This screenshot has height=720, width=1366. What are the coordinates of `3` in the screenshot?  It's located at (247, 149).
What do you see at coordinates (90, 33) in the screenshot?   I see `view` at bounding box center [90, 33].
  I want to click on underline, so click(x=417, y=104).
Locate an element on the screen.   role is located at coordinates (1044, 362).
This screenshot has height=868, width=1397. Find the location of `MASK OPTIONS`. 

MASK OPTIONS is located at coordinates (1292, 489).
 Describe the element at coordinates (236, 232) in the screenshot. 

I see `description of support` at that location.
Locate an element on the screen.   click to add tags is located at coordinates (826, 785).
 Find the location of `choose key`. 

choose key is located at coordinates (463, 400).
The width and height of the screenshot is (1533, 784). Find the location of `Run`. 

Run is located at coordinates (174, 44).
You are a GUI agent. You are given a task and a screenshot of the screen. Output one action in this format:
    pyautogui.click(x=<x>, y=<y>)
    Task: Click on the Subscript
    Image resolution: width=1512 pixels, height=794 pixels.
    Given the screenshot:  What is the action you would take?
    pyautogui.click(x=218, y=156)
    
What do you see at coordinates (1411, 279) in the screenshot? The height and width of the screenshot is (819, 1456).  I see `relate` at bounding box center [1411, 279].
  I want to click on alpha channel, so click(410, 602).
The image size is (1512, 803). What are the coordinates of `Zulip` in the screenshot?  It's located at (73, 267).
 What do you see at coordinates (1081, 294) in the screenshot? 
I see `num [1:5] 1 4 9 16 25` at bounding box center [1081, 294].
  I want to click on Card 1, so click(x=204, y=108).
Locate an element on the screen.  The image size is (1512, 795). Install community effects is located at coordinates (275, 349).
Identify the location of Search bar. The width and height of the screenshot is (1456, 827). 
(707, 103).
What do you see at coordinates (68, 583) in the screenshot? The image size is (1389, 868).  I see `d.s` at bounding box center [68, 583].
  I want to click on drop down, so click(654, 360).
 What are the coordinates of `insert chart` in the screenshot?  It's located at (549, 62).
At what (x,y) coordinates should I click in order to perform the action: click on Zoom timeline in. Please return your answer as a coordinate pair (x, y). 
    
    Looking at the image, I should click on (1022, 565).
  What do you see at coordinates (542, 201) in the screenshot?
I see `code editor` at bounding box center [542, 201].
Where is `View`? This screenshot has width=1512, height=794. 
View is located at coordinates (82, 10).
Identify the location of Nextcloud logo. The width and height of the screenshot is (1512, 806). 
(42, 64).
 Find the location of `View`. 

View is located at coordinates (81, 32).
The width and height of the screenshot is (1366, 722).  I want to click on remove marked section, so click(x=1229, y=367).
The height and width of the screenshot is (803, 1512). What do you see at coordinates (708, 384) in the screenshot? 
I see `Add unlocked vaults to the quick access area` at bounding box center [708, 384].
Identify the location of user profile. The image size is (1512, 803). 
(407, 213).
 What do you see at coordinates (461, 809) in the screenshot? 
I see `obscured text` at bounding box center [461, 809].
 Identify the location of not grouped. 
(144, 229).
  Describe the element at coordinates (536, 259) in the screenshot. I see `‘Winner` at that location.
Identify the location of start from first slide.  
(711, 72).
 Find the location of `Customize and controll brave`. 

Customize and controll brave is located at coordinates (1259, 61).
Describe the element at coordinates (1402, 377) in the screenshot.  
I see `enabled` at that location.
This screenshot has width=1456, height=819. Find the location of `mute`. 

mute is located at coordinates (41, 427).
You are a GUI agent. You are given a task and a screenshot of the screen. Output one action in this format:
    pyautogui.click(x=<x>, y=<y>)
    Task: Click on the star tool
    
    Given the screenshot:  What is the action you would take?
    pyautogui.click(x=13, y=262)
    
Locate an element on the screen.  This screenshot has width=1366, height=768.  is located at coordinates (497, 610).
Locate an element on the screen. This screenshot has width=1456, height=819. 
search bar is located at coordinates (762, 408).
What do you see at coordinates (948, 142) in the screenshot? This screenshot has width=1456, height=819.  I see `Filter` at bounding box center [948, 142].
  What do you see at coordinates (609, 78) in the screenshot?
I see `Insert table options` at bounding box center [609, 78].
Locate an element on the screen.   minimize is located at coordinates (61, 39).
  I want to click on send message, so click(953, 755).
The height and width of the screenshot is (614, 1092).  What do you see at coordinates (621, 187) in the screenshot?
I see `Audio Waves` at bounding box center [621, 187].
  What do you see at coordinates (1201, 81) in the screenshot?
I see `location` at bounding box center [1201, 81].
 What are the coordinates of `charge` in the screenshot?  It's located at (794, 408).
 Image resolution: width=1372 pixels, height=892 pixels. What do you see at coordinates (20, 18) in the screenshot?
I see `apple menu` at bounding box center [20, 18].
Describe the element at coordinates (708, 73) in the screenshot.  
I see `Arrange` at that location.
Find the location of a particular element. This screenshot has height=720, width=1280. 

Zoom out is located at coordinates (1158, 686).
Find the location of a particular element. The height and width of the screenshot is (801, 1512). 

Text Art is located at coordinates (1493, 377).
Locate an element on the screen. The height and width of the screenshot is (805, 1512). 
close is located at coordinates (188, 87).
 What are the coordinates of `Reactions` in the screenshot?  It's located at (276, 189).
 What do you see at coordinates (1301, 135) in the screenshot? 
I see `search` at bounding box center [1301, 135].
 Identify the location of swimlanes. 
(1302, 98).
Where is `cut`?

* * * *

Copy all of the rows above word for word, reproducing every line as it appears.

▶ TASK RESPONSE
This screenshot has height=720, width=1366. What are the coordinates of `3` in the screenshot?  It's located at (247, 149).
What do you see at coordinates (90, 33) in the screenshot?   I see `view` at bounding box center [90, 33].
  I want to click on underline, so click(x=417, y=104).
Locate an element on the screen.   role is located at coordinates (1044, 362).
This screenshot has height=868, width=1397. Find the location of `MASK OPTIONS`. 

MASK OPTIONS is located at coordinates (1292, 489).
 Describe the element at coordinates (236, 232) in the screenshot. 

I see `description of support` at that location.
Locate an element on the screen.   click to add tags is located at coordinates (826, 785).
 Find the location of `choose key`. 

choose key is located at coordinates (463, 400).
The width and height of the screenshot is (1533, 784). Find the location of `Run`. 

Run is located at coordinates (174, 44).
You are a GUI agent. You are given a task and a screenshot of the screen. Output one action in this format:
    pyautogui.click(x=<x>, y=<y>)
    Task: Click on the Subscript
    Image resolution: width=1512 pixels, height=794 pixels.
    Given the screenshot:  What is the action you would take?
    pyautogui.click(x=218, y=156)
    
What do you see at coordinates (1411, 279) in the screenshot? The height and width of the screenshot is (819, 1456).  I see `relate` at bounding box center [1411, 279].
  I want to click on alpha channel, so click(410, 602).
The image size is (1512, 803). What are the coordinates of `Zulip` in the screenshot?  It's located at (73, 267).
 What do you see at coordinates (1081, 294) in the screenshot? 
I see `num [1:5] 1 4 9 16 25` at bounding box center [1081, 294].
  I want to click on Card 1, so click(x=204, y=108).
Locate an element on the screen.  The image size is (1512, 795). Install community effects is located at coordinates (275, 349).
Identify the location of Search bar. The width and height of the screenshot is (1456, 827). 
(707, 103).
What do you see at coordinates (68, 583) in the screenshot? The image size is (1389, 868).  I see `d.s` at bounding box center [68, 583].
  I want to click on drop down, so click(654, 360).
 What are the coordinates of `insert chart` in the screenshot?  It's located at (549, 62).
At what (x,y) coordinates should I click in order to perform the action: click on Zoom timeline in. Please return your answer as a coordinate pair (x, y). 
    
    Looking at the image, I should click on (1022, 565).
  What do you see at coordinates (542, 201) in the screenshot?
I see `code editor` at bounding box center [542, 201].
Where is `View`? This screenshot has width=1512, height=794. 
View is located at coordinates (82, 10).
Identify the location of Nextcloud logo. The width and height of the screenshot is (1512, 806). 
(42, 64).
 Find the location of `View`. 

View is located at coordinates (81, 32).
The width and height of the screenshot is (1366, 722).  I want to click on remove marked section, so click(x=1229, y=367).
The height and width of the screenshot is (803, 1512). What do you see at coordinates (708, 384) in the screenshot? 
I see `Add unlocked vaults to the quick access area` at bounding box center [708, 384].
Identify the location of user profile. The image size is (1512, 803). 
(407, 213).
 What do you see at coordinates (461, 809) in the screenshot? 
I see `obscured text` at bounding box center [461, 809].
 Identify the location of not grouped. 
(144, 229).
  Describe the element at coordinates (536, 259) in the screenshot. I see `‘Winner` at that location.
Identify the location of start from first slide.  
(711, 72).
 Find the location of `Customize and controll brave`. 

Customize and controll brave is located at coordinates (1259, 61).
Describe the element at coordinates (1402, 377) in the screenshot.  
I see `enabled` at that location.
This screenshot has width=1456, height=819. Find the location of `mute`. 

mute is located at coordinates (41, 427).
You are a GUI agent. You are given a task and a screenshot of the screen. Output one action in this format:
    pyautogui.click(x=<x>, y=<y>)
    Task: Click on the star tool
    
    Given the screenshot:  What is the action you would take?
    pyautogui.click(x=13, y=262)
    
Locate an element on the screen.  This screenshot has width=1366, height=768.  is located at coordinates (497, 610).
Locate an element on the screen. This screenshot has width=1456, height=819. 
search bar is located at coordinates (762, 408).
What do you see at coordinates (948, 142) in the screenshot? This screenshot has width=1456, height=819.  I see `Filter` at bounding box center [948, 142].
  What do you see at coordinates (609, 78) in the screenshot?
I see `Insert table options` at bounding box center [609, 78].
Locate an element on the screen.   minimize is located at coordinates (61, 39).
  I want to click on send message, so click(953, 755).
The height and width of the screenshot is (614, 1092).  What do you see at coordinates (621, 187) in the screenshot?
I see `Audio Waves` at bounding box center [621, 187].
  What do you see at coordinates (1201, 81) in the screenshot?
I see `location` at bounding box center [1201, 81].
 What are the coordinates of `charge` in the screenshot?  It's located at (794, 408).
 Image resolution: width=1372 pixels, height=892 pixels. What do you see at coordinates (20, 18) in the screenshot?
I see `apple menu` at bounding box center [20, 18].
Describe the element at coordinates (708, 73) in the screenshot.  
I see `Arrange` at that location.
Find the location of a particular element. This screenshot has height=720, width=1280. 

Zoom out is located at coordinates (1158, 686).
Find the location of a particular element. The height and width of the screenshot is (801, 1512). 

Text Art is located at coordinates (1493, 377).
Locate an element on the screen. The height and width of the screenshot is (805, 1512). 
close is located at coordinates (188, 87).
 What are the coordinates of `Reactions` in the screenshot?  It's located at (276, 189).
 What do you see at coordinates (1301, 135) in the screenshot? 
I see `search` at bounding box center [1301, 135].
 Identify the location of swimlanes. 
(1302, 98).
Where is `cut`?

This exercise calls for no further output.